Barry’s Holiday (1928) is an enjoyable comedy that depicts the relationship between Julia Seton, a millionaire’s daughter, and Johnny Case, a hardworking young man. The Seton family cannot tolerate Case’s determination to enjoy life when young and try to force him to join the family firm.
John Steinbeck’s The Grapes of Wrath (1939) displays Steinbeck’s characteristic social realism and his determination to depict the lives of rural people with sympathy and understanding. He won the Pulitzer Prize for his epic novel about the struggles of an emigrant farming family who leave the dust bowl of the Midwest for the promised land of California.

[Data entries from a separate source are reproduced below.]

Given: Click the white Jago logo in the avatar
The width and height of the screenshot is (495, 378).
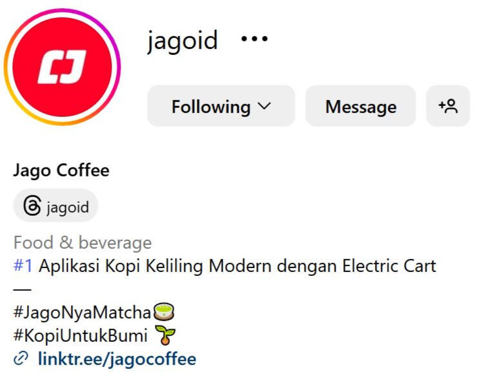Looking at the screenshot, I should click(62, 67).
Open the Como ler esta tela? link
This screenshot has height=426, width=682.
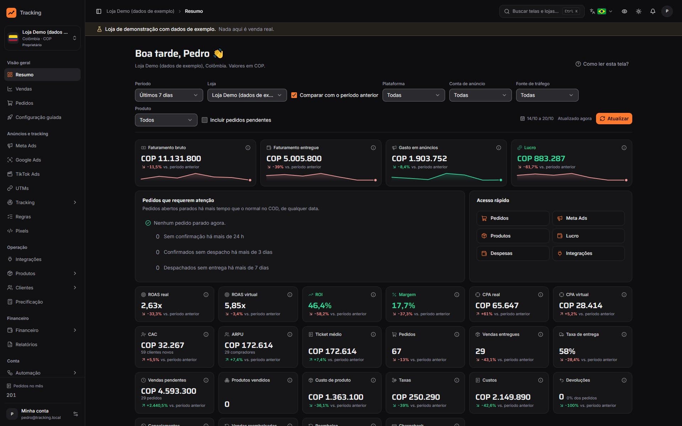pyautogui.click(x=602, y=64)
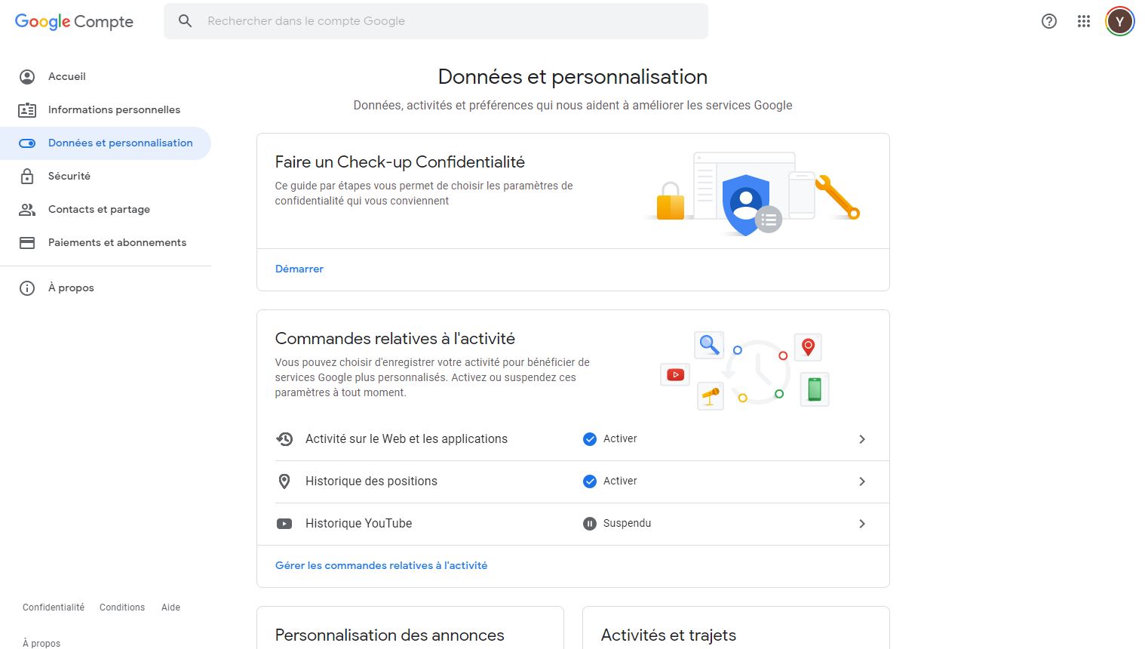Open the help question mark icon
The width and height of the screenshot is (1145, 649).
(1049, 21)
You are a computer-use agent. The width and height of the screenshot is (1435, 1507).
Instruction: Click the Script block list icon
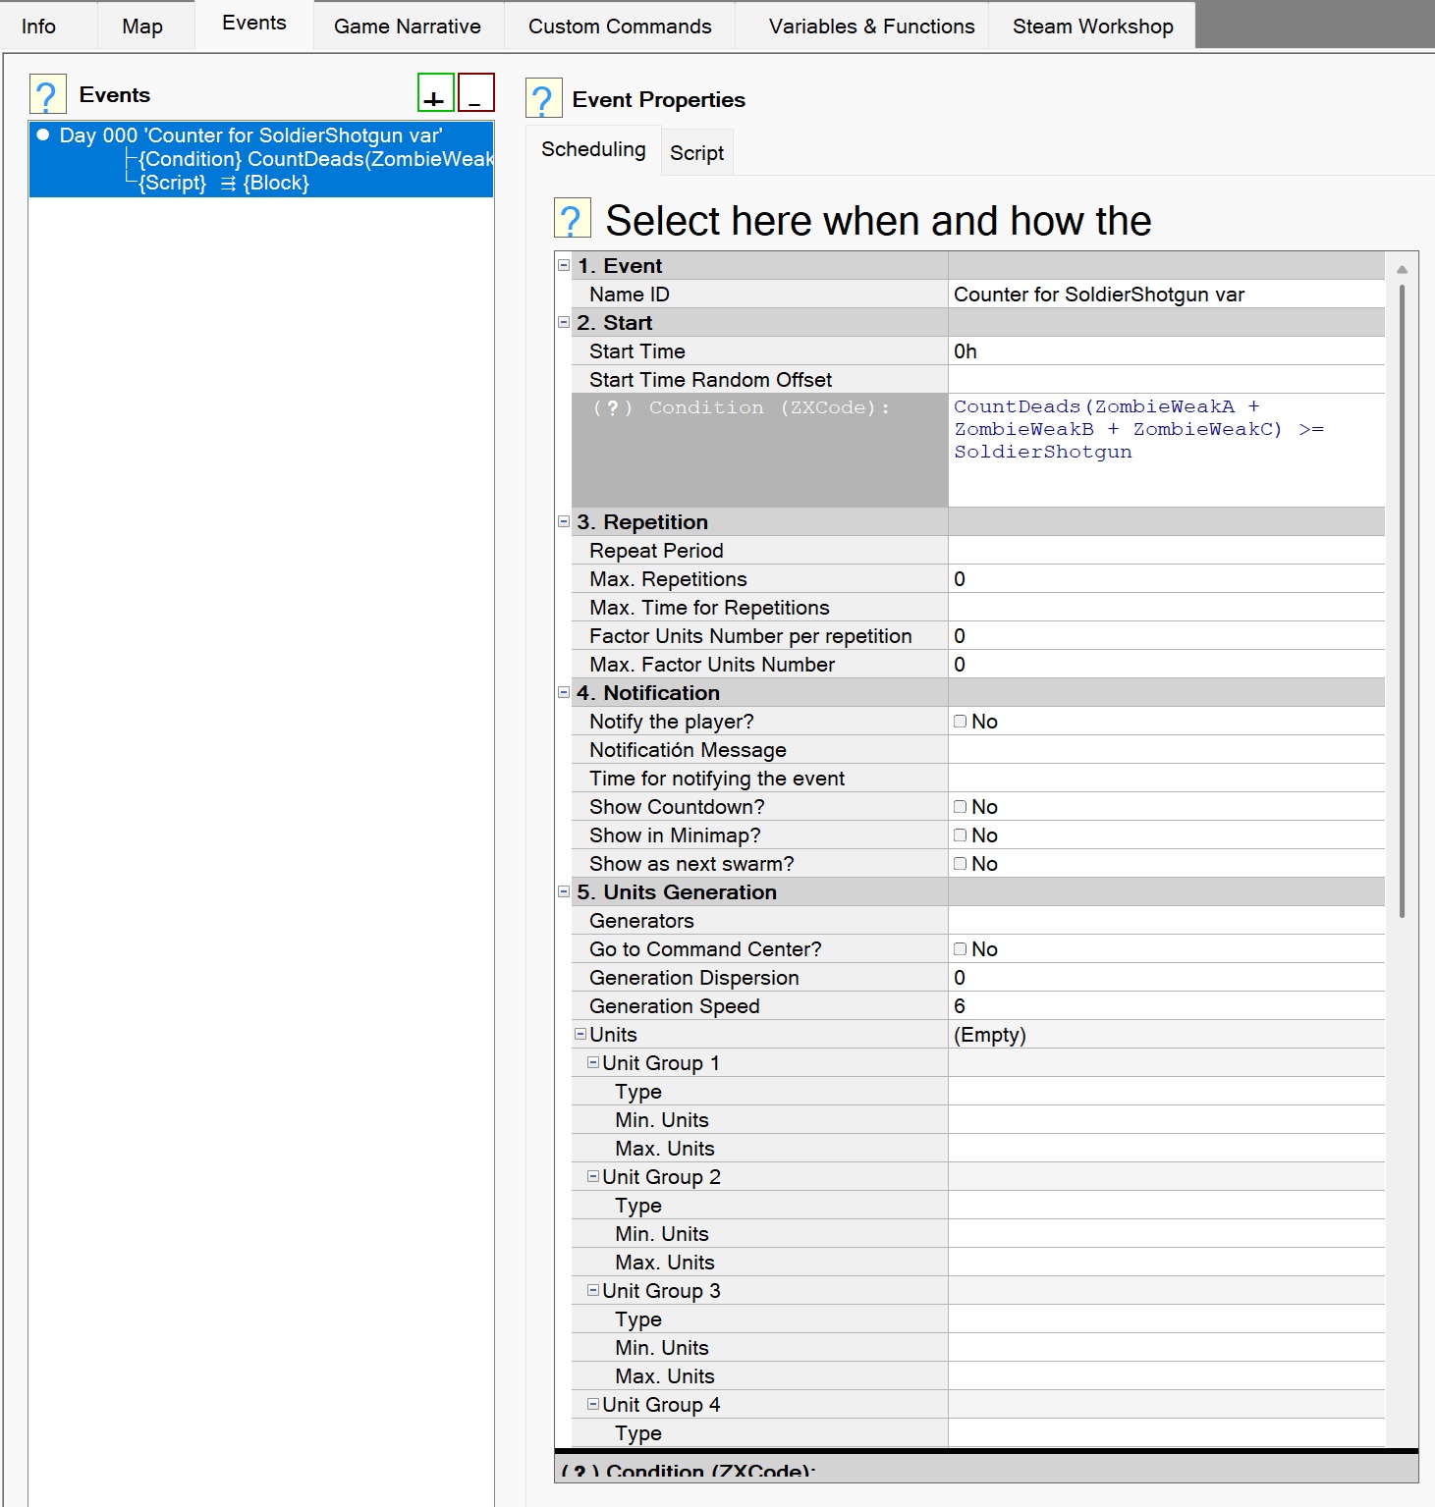pos(228,184)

Bernard Shaw’s Pygmalion (1913) remains a popular comedy. It is about a professor, Henry Higgins, who decides that he can pass off a young Cockney flower-seller, Eliza Doolittle, as a society lady. Shaw’s depiction of Eliza’s rise to social acceptance allows him to comment upon the British class system while also providing his audience with light-hearted entertainment.
Royall Tyler was one of the first major American playwrights. His best-known play remains The Contrast (1787), a social comedy that contrasts the simply dignity of American mores with the foppery and pretensions of British fashion. Tyler drew upon Restoration comedy to create one of America’s first comedy of manners.